Camdeborde arregalou os olhos e, já de posse da garrafa de cachaça, leu o rótulo em voz alta, dobrando os erres e enfatizando as últimas sílabas: “Cachaçá Cedrrrô do Libanô, São Gonçalô do Amarrrrantê…”

– São Gonçalo??? Crois pas! C’est a cotê de mon village! – Nicole interrompeu o chef aos saltos, gritando até para os padrões brasileiros.

– Qual a sua cidade? – perguntamos ao mesmo tempo.

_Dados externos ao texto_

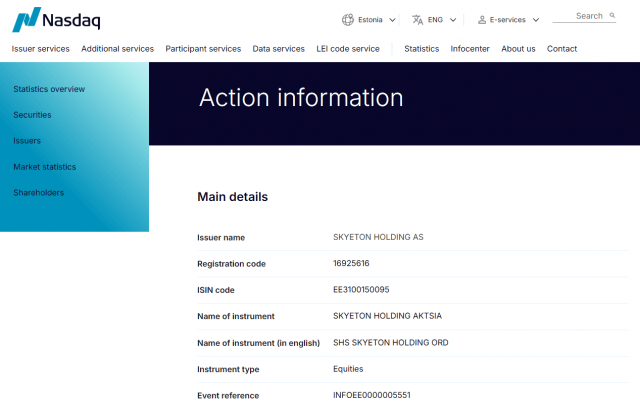Open Data services menu

(278, 49)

– Paracuru – ela respondeu.

– Inacreditável! – foi a minha vez de pular, gritar e dar-lhe aquele abraço brasileiro. – Nossa fazenda, onde a cachaça é envelhecida e envasada, fica a meio caminho entre São Gonçalo e Paracuru. Vamos sempre na sua cidade caminhar na praia. Seus familiares moram lá?

– Sim!

– Como veio parar aqui, Nicole? – perguntei, invasiva, infringindo os sisudos códigos locais [jornalista nunca tira férias].

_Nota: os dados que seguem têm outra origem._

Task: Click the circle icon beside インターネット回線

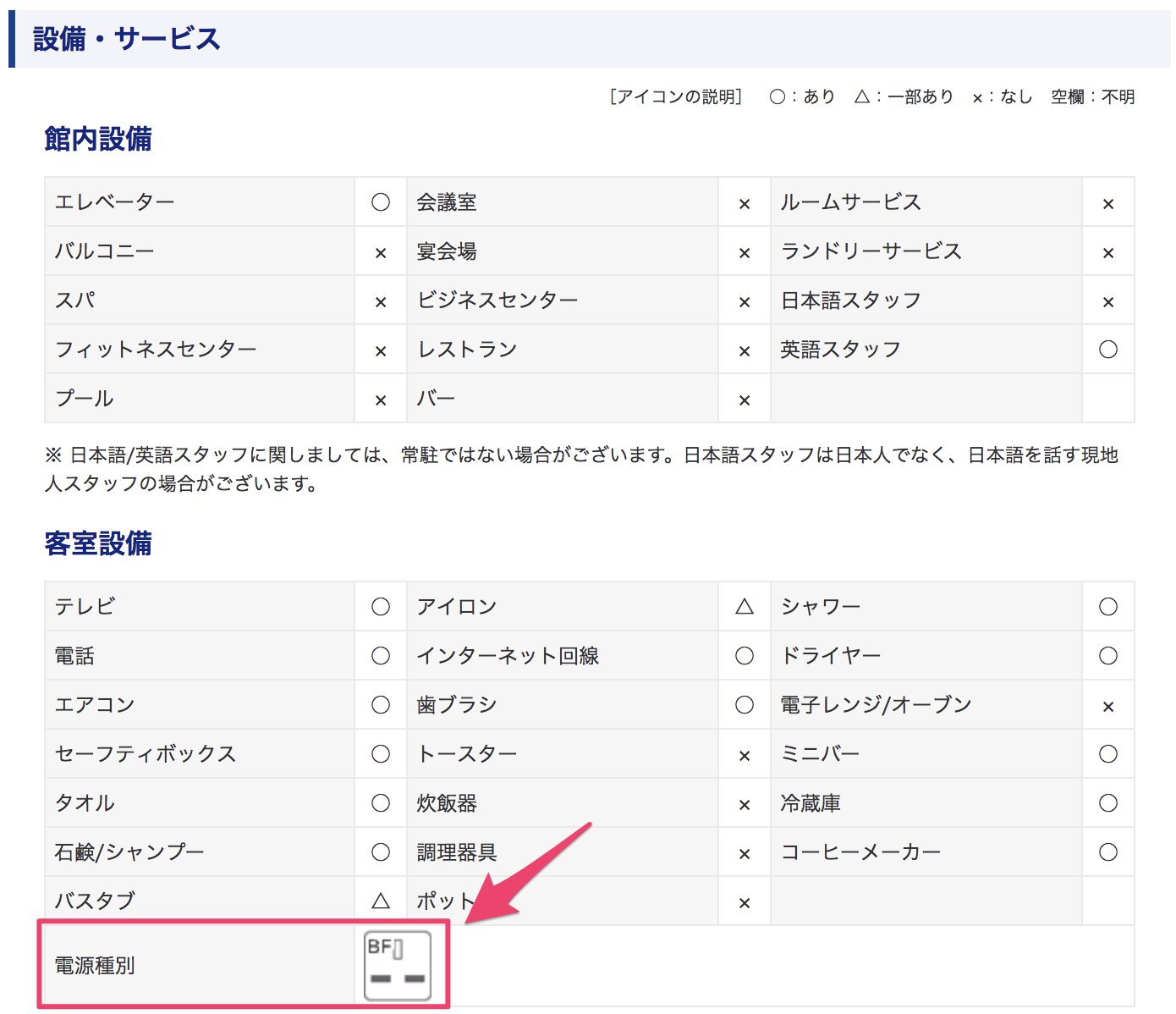Action: coord(744,656)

– Casei-me com um francês, o Baptiste, filho do Monsieur Camdeborde, trabalhamos aqui – ela respondeu sorrindo, apontando discretamente para o funcionário do balcão que arranjou aquele encontro inusitado.

Baptiste divertia-se à curta distância com a cena, sem imaginar o grau de conexão que se operava entre seus familiares e aquele desconhecido casal brasileiro. Mais parecia um reencontro de velhos amigos.

Tirei da bolsa um exemplar de “Viver, simplesmente”, uma coletânea de crônicas, artigos e reportagens organizada por minha editora para celebrar os meus sessenta de vivências, autografei para a família Camdeborde e abri na página 216, exatamente no capítulo “Trinta motivos para não sair de Saint-Germain-des-Prés [e arredores]”, que destacava os amuse-bouches do “L’Avant Comptoir” entre as delícias imperdíveis do charmoso bairro na margem esquerda do Sena. O chef-estrela agradeceu os mimos, tirou selfie conosco e saiu apressadamente; estava atrasado para o preparo do menu gastronômico daquela noite no seu exclusivíssimo “Le Comptoir du Relais”.

Difícil eleger a nossa maior alegria naquele início de tarde de outono: cumprimentar pessoalmente o famoso chef francês ou conhecer sua nora cearense. [Atualizando: Nicole e Baptiste não estão mais juntos].

Pensando aqui em enviar essa história para a produção do Fantástico. Posso até anexar uma sugestão de sinopse: “Casal cearense entra em um bar-restaurante francês que costuma frequentar quando está em Paris; pede ao barman que entregue ao proprietário [famoso chef francês que o casal só conhece através da mídia] uma cachaça premiada trazida do Brasil; o dito cujo aparece com uma jovem intérprete nascida numa cidadezinha cearense, na mesma região da fazenda do casal, local de origem da cachaça premiada; a jovem cearense era funcionária no bar-restaurante parisiense, nora do chef celebridade e casada com o tal barman”.

Sabe o que isso significa, Tadeu Schmidt? Tudo, né? Uma tremenda coincidência!